This NFL season, if you watch a Thursday Night Football game on Amazon Prime Video, you’re likely to see all sorts of new on-screen stuff. If a team finds itself in a late-game drive with everything on the line, you might see a graphic telling you whether the team should go for it on fourth down. When the quarterback snaps the ball, the broadcast might automatically highlight the most open receivers down the field. And as the team marches down the field, you might see lines on the field not just showing a kicker’s field goal range but the exact spot from which he’s more than 50 percent likely to nail the game-winner.
For its second season as the official broadcast partner of Thursday Night Football, Amazon is leaning on AI tools and machine learning in a big way. Last year, its primary goal was to simply do a good broadcast — no buffering, no crappy halftime shows, no awkwardness between the announcers. It largely succeeded, and even the audience numbers were better than most people expected for a streaming-only football broadcast. Now, with a year of experience and plenty of confidence, the company is looking for ways to move past just showing the game.
The main thing Amazon heard from viewers, says Sam Schwartzstein, the company’s analytics expert for Thursday Night Football, was that they wanted to feel more involved with how teams play the game. “Their favorite thing is not the big hits, not the athletic plays, it’s the strategy,” Schwartzstein says. Amazon’s definitely still focused on big hits and athletic plays. There’s now an automatically generated highlight feed for every game so you can catch up, like watching one of those “last week on” montages in a TV show, but it’s also trying to bring people into the tiny nuances of football, too.

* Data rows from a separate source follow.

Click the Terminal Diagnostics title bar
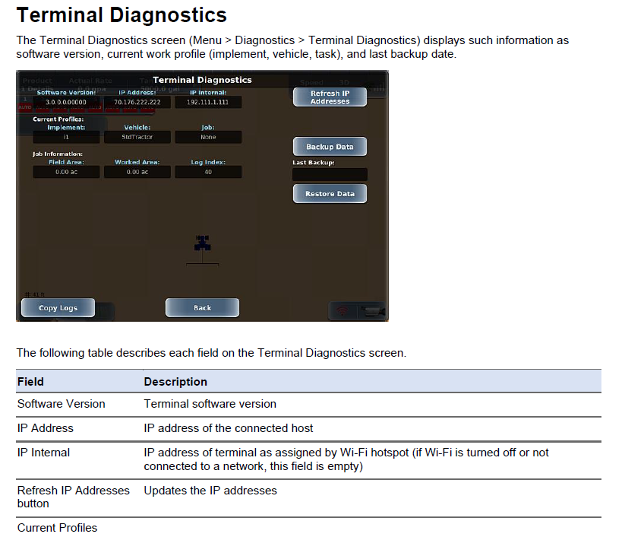644x537 pixels. [x=202, y=80]
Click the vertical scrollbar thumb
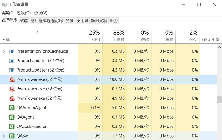This screenshot has height=140, width=222. click(x=219, y=100)
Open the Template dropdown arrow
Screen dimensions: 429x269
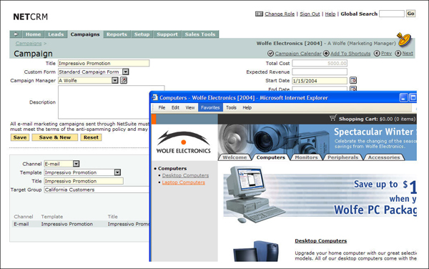117,172
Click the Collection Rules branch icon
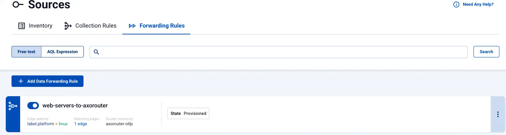This screenshot has width=506, height=135. (x=68, y=26)
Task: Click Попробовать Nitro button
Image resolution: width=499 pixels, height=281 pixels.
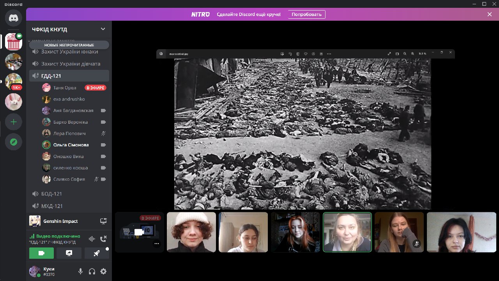Action: (x=306, y=14)
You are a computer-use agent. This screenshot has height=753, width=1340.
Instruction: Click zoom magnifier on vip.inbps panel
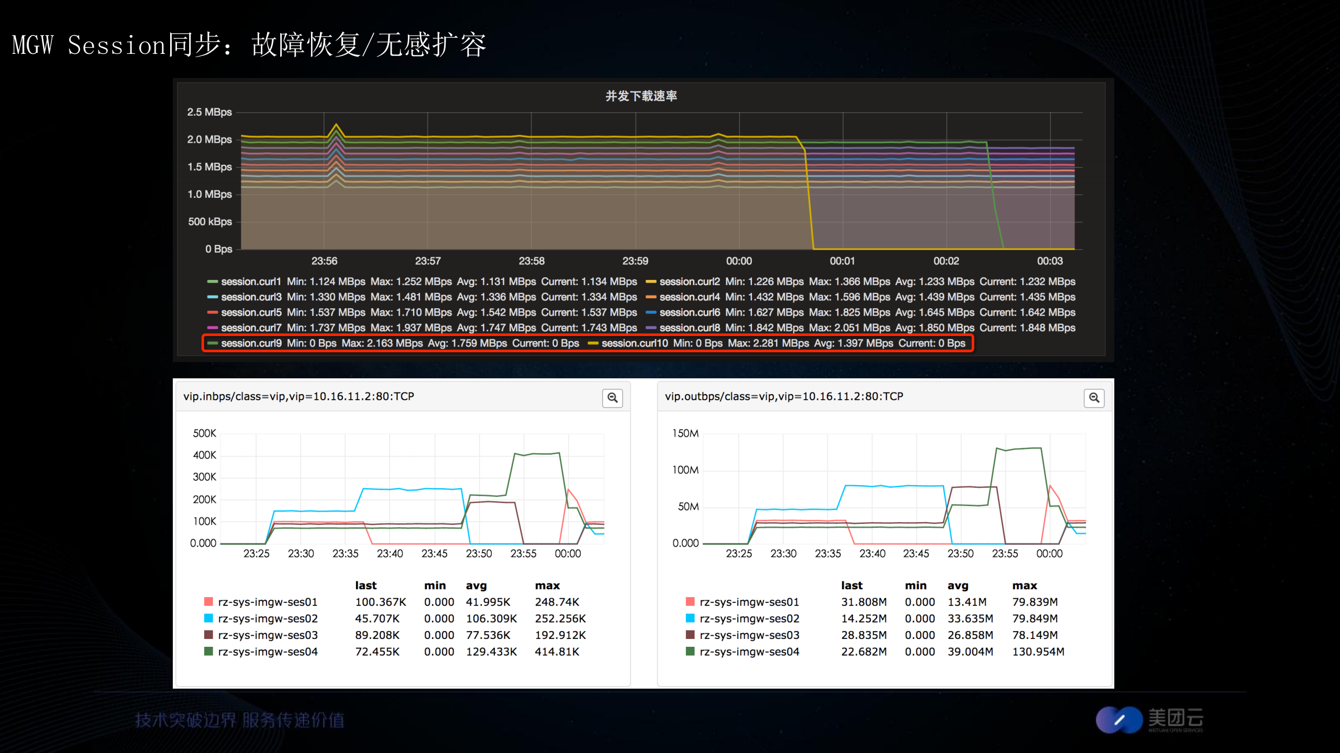coord(612,398)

The main thing Amazon heard from viewers was that they wanted to feel more involved with how teams play the game
The Defensive Alerts feature is a good example. Amazon trained a machine learning model on 35,000 plays from the last few seasons in order to teach it to automatically suss out whether a defender is likely to blitz on any given play. Where they line up, how they move before the snap, their body language — all that stuff matters, and it’s the kind of thing quarterbacks and coaches spend countless hours poring over in film study so they can see it coming on game day. Now, when you’re watching a game, the Thursday Night Football stream might highlight the player who’s just about to take off. “What [the broadcast] is doing is saying, now you can watch the defense the same way the quarterback does,” Schwartzstein says.
AI is at the heart of a lot of Amazon’s new ideas. The fourth-down metric, Schwartzstein says, comes from a model that understands which players are on the field, who’s coaching, the situation, and more. If you put the best 11 players in the world on a team, I ask him, would the model tell them to go for it every time? He says probably not; it’s still a risk. “But if you put a middle school team on the other side of the field, it would.” From replays to field-goal percentages, a huge amount of the broadcast will come from these models.
All of this data will be in Amazon’s “Prime Vision” stream of the game, which is a secondary broadcast designed for the data-hungry fan. That’s clearly where the company is focusing most of its efforts. But the beauty of streaming is that there can be more than one way to watch a game; Amazon’s default broadcast is still going to be a fairly straightforward football show. It’s also bringing back the Dude Perfect dudes and the Uninterrupted crew to do their own broadcasts. “I think the goal is going to be to adapt to fan preferences over time,” says Jared Stacy, Amazon’s director of live sports production. “Hopefully we develop some technology and features inside of Prime Vision that wind up making sense to deploy in the main broadcast, but the main thing is just serving the fan in the best way possible.”
The other thing you’re likely to see a bit more of on this year’s version of Thursday Night Football is… Amazon. For the first-ever Black Friday game (which is as perfect an Amazon cross-promo event as you’re ever going to find), the company is planning to go all out with shopping integrations and is looking for every possible way to integrate football with other Amazon products.
“There’s a chance to really build a new tradition with the league,” Stacy says. “What can we do with music? What can we do with food? What can we do with shopping?” He emphasizes that it’s just one game, on one day, and that commentator Al Michaels is not going to start talking to Alexa or offering shopping advice during games anytime soon. But there’s obviously plenty more integration to come.
You’ll also potentially be able to see everything just a little bit better: Amazon’s streaming its games in HDR for the first time. “It’s going to be probably the most broadly distributed HDR feed,” Stacy says, “given that we’re not constrained by broadcast affiliates or set-top boxes.” If your TV supports HDR, you’ll get TNF in HDR, says Stacy. Alas, you won’t get 4K. When I ask Stacy about this, he doesn’t quite answer. “Yeah, you know, we think HDR has the biggest impact on fans, and it’s most noticeable to the most number of people.”
Football isn’t the only sport Amazon streams, and many of the things it’s building for TNF will show up for Premier League games and others. But NFL football is the most expensive and most important piece of content in the US, and Amazon knows it. In its second full season broadcasting games, it’s going to keep trying to do the job better — and to see what else it can do with the full power and breadth of Amazon behind it. From AI to Whole Foods to The Lord of The Rings, that road is long, and Amazon is still only at the very beginning.